- First appearance: "Boardwalk Empire"
- Last appearance: "Devil You Know"
- Portrayed by: Michael Shannon

In-universe information
- Full name: Nelson Kasper Van Alden
- Alias: George Mueller
- Occupation: Agent of Bureau of Prohibition (seasons 1 and 2) Clothes iron salesman (season 3) Enforcer for Dean O'Banion (seasons 3 and 4) Enforcer for Al Capone (season 5)
- Spouses: Rose Van Alden (?-1921) Sigrid Mueller (1921-1931)
- Significant others: Lucy Danziger (1920-1921)
- Children: Abigail, Chester
- Nationality: American

= Nelson Van Alden =

Nelson Kasper Van Alden (alias George Mueller) is a fictional character on the HBO television series Boardwalk Empire, portrayed by Michael Shannon. He is a puritanical, repressed, religious fundamentalist and agent for the Bureau of Prohibition.

==Biography==
There is not much known about Nelson Van Alden's childhood, but in season 2 he explained that his parents believed that the second coming of Jesus Christ would occur in 1892. In preparation for this, they sold off the family farm and began living out of a tent in order to emulate the poverty of Jesus and thus gain his favor. These experiences led to a permanent estrangement between Van Alden and his parents and he eventually abandoned them to work his way back up into a prosperous life and marriage, eventually becoming an agent of the new United States Bureau of Prohibition.

At the start of the series, Nelson Van Alden acts as Nucky Thompson's (Steve Buscemi) primary antagonist as he takes the lead to bring the kingpin down. In the midst of trying to tackle one of Prohibition's most notorious bootleggers, Van Alden's volatile temper and self-loathing start to blur his ethics and by the end of Season 1 he has killed his corrupt partner Agent Eric Sebso (Erik Wiener) and violated his religious values through a one-night stand with Nucky Thompson's ex-mistress (whom he accidentally impregnates).

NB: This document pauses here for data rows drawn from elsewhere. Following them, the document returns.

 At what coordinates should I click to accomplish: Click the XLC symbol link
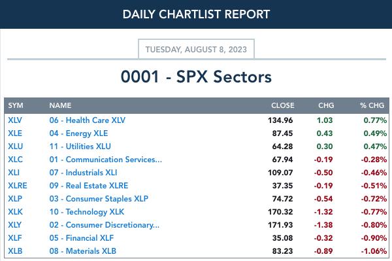pyautogui.click(x=15, y=160)
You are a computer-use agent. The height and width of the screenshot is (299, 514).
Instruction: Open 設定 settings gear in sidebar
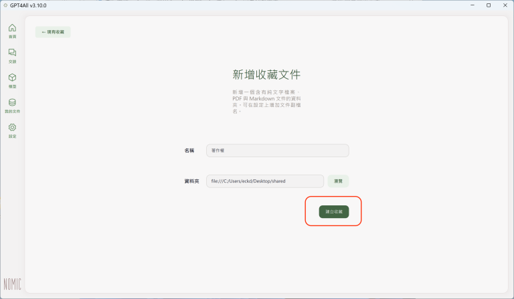pos(12,129)
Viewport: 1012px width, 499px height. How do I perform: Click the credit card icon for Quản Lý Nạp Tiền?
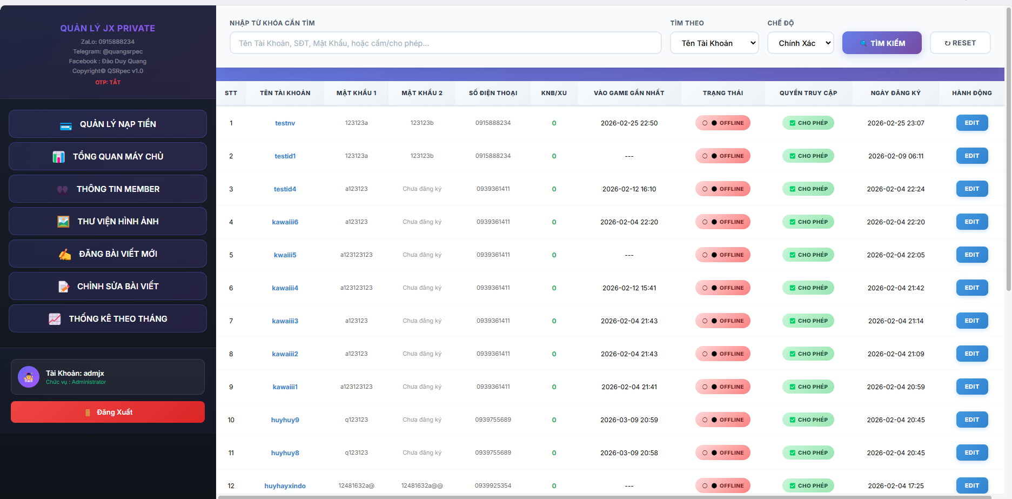pos(66,125)
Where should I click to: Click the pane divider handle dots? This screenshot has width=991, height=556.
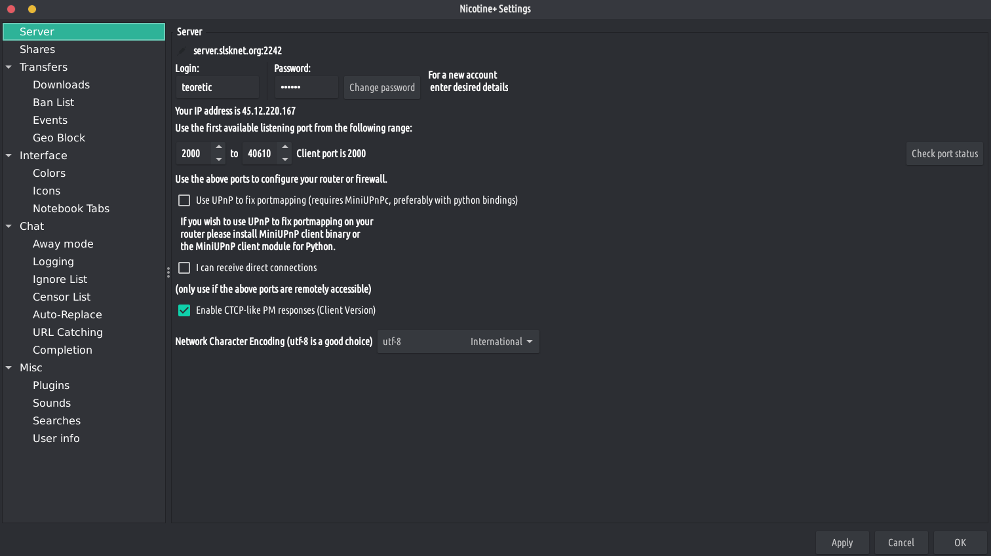pyautogui.click(x=168, y=272)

Season 2 follows Van Alden's fruitless efforts to conceal his crimes. Van Alden forces the ex-mistress to stay in his apartment to give birth to their child. He also forces them to keep the pregnancy a secret and is highly controlling towards her in the meantime. The season ends with Van Alden discovering he has been named the prime suspect in Sebso's murder, and he spends Season 3 on the run with his infant daughter and nanny Sigrid (Christiane Seidel) (with whom he later fathers a son), eventually settling in Chicago under the alias George Mueller.

Alden starts work as a home appliance salesman but gets mocked and abused by his coworkers for his inability to make any sales. Nelson finally snaps and uses an iron to burn the face of one of his tormentors; months later, when the man and his friends jump Van Alden in an alley to get revenge, he pulls a gun and kills all three of them. By the end of Season 3, Van Alden resorts to hiring himself out as an enforcer for Dean O'Banion (Arron Shiver) and eventually Al Capone (Stephen Graham), still going by the name George Mueller to avoid the authorities.

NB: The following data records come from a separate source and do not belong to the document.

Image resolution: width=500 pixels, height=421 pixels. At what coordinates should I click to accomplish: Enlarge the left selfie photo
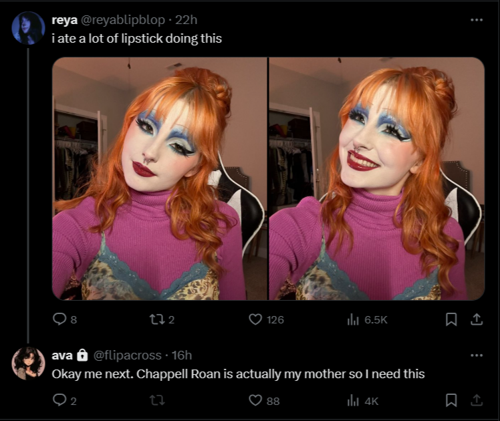pos(160,179)
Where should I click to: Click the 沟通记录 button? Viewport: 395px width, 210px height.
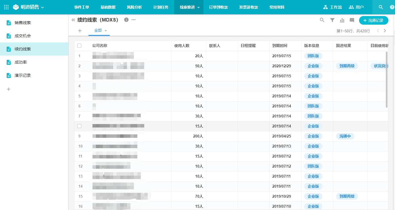[x=373, y=20]
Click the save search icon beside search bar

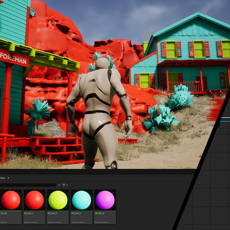[x=59, y=185]
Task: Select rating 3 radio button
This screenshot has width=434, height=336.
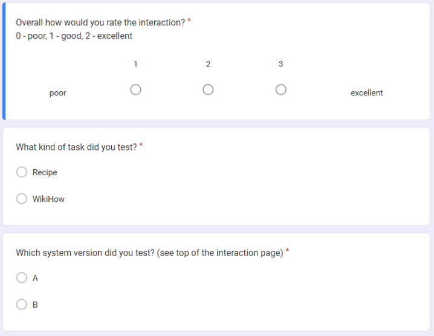Action: click(280, 90)
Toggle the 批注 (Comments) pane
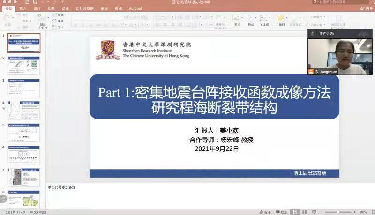This screenshot has width=375, height=215. tap(281, 212)
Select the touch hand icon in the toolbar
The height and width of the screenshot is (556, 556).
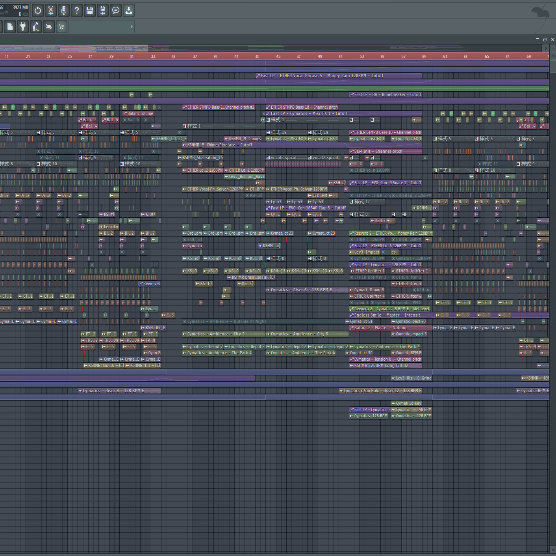click(x=49, y=26)
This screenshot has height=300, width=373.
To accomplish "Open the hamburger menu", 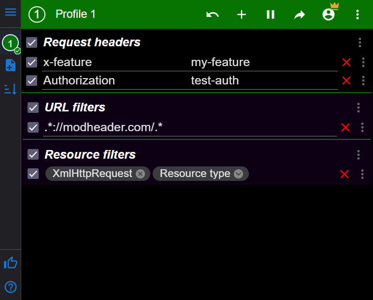I will click(x=10, y=13).
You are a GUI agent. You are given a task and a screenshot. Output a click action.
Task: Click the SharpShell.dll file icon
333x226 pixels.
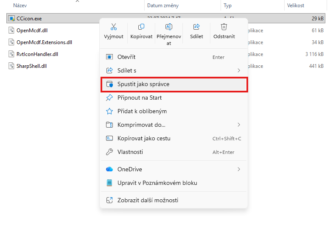pyautogui.click(x=12, y=66)
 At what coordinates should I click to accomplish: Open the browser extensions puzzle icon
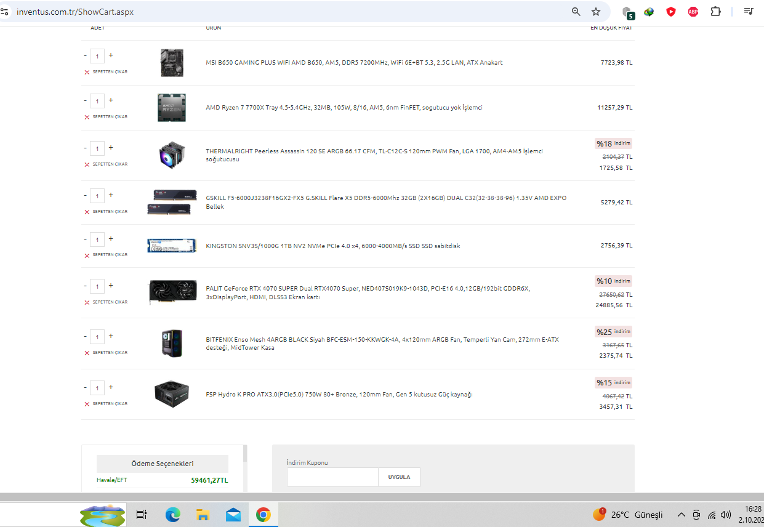tap(715, 12)
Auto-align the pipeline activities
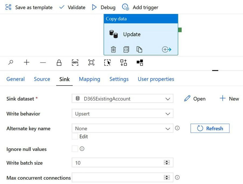Screen dimensions: 243x184 click(124, 62)
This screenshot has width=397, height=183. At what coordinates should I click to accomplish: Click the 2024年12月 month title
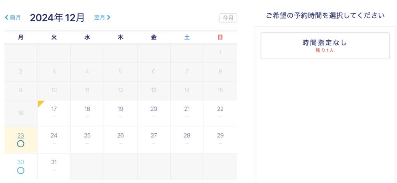pyautogui.click(x=57, y=17)
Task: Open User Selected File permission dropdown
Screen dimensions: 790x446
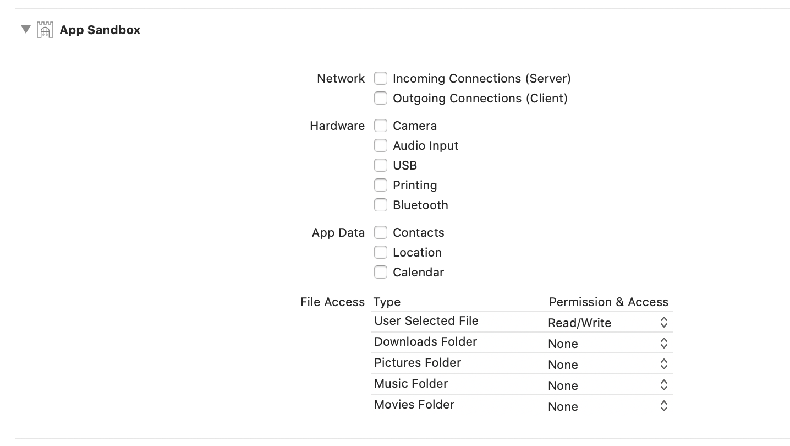Action: click(608, 323)
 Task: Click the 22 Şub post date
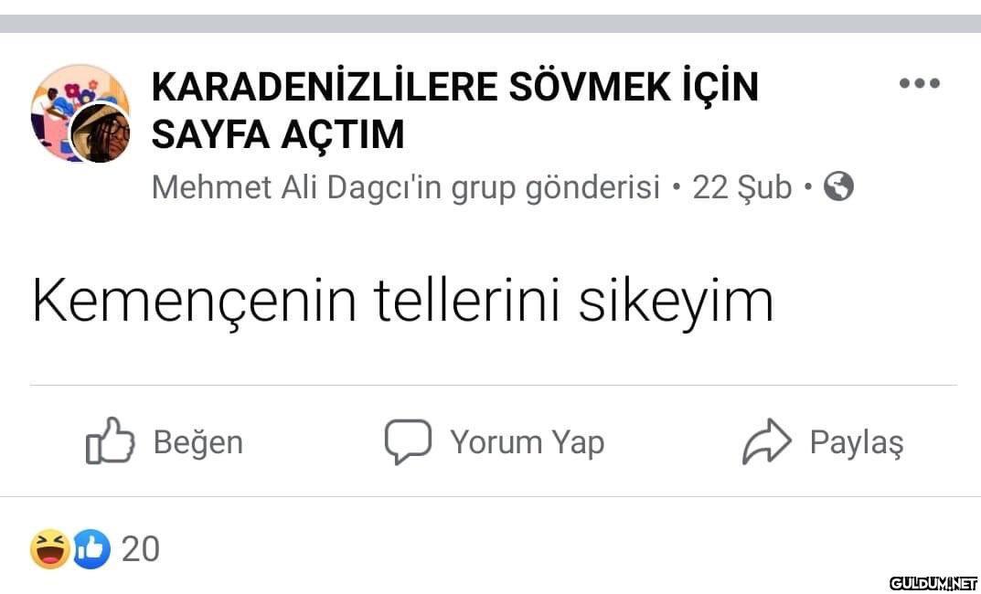[742, 187]
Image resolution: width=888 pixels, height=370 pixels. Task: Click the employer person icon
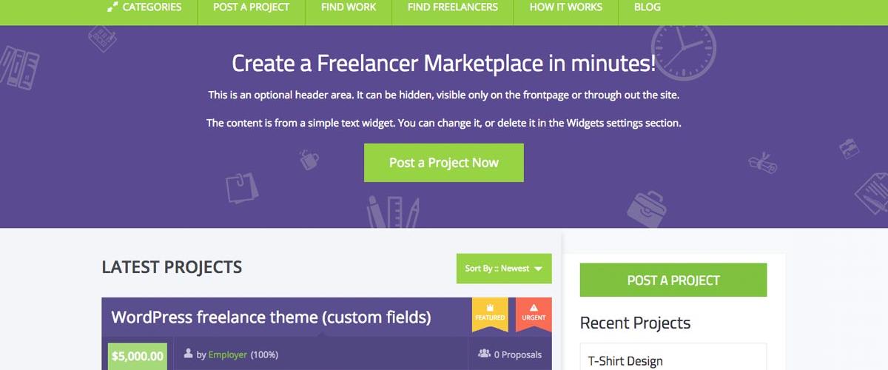point(189,354)
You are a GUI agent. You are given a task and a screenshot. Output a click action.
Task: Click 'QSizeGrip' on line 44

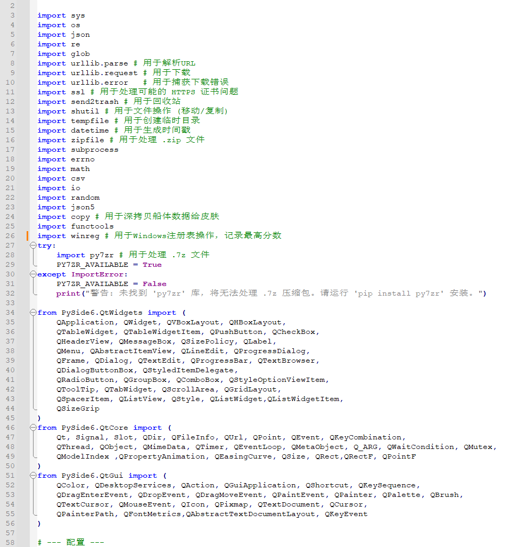point(78,409)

The final season sees Van Alden struggling to keep the life of associate/muscle George Mueller balanced during his second failing marriage, this time to Sigrid. Van Alden has since partnered with Thompson's brother Eli (Shea Whigham) who knows Van Alden's true identity. Mike Malone (Louis Cancelmi), an undercover agent in Capone's crew, who goes by the alias Mike D'Angelo, recognizes Van Alden and both he and Eli agree to work with Malone to help take Capone down. Van Alden also learns that Eli is having an affair with Sigrid. Eli and Van Alden eventually return to Capone's hotel to steal ledgers as proof of his tax evasion, but Capone's brother Ralph (Domenick Lombardozzi) becomes suspicious of their behavior.

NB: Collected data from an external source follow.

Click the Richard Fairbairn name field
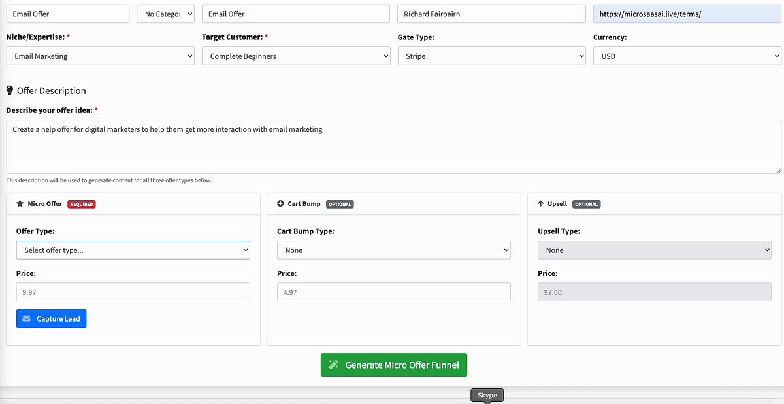 tap(491, 14)
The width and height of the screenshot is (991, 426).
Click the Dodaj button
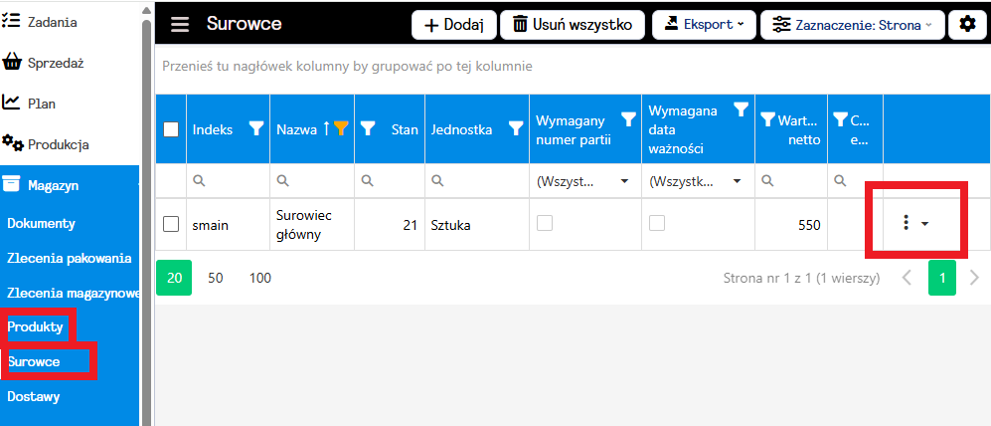coord(453,25)
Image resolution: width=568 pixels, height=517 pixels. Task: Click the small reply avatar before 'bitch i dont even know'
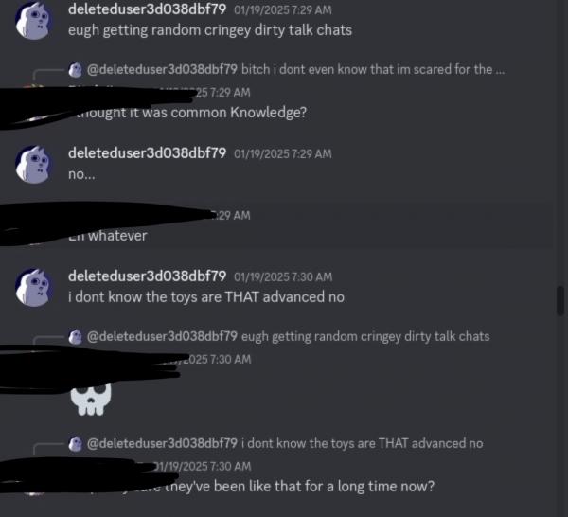(x=76, y=69)
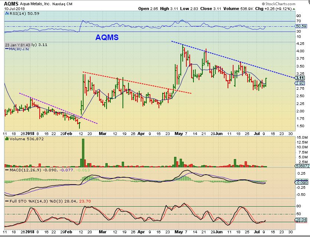The height and width of the screenshot is (237, 310).
Task: Click the green up-arrow beside Chg percentage
Action: click(x=294, y=9)
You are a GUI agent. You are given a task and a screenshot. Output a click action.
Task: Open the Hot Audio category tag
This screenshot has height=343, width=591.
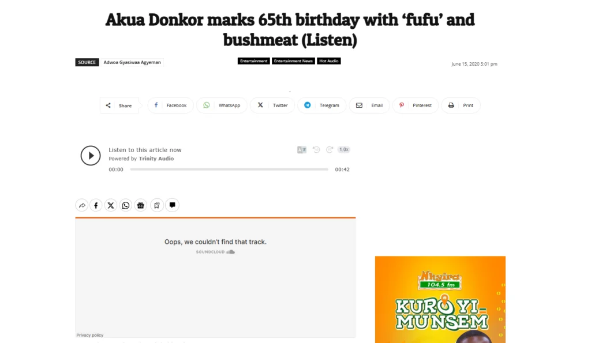(x=328, y=61)
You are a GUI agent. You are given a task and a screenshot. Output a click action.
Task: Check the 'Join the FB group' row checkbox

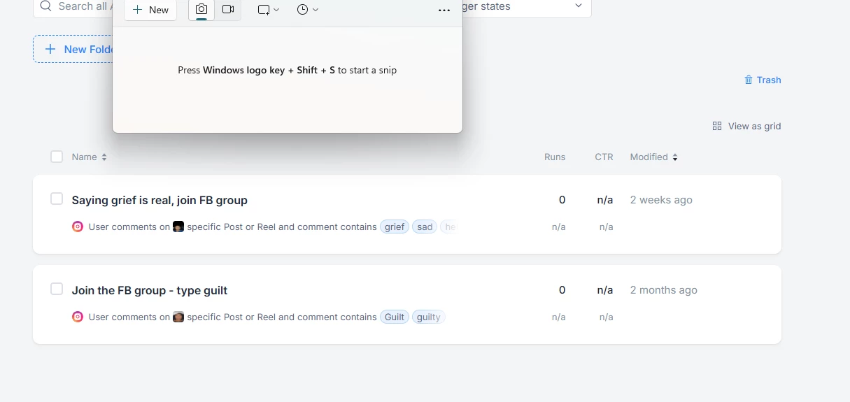(x=57, y=289)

The Capone brothers confront them with Malone present, unaware Malone is working undercover. With Van Alden's deteriorating home life and facing death at the hands of the Capones, he snaps and attacks the brothers while Eli and Malone watch in shock. In a rage, Van Alden begins to confesses his true identity while choking Al Capone but before he can strangle him, Malone shoots and kills Van Alden. The Capones then foolishly entrust Malone with the ledgers. Van Alden's death unwittingly leads to Capone going to prison for tax evasion.

==Reception==
Nelson Van Alden has been frequently cited as a fan-favorite on Boardwalk Empire. The role earned Shannon critical acclaim and received three nominations for the Screen Actors Guild Awards.

Despite starring on the series for all five seasons, Shannon claims to only have watched a "little bit" of the show.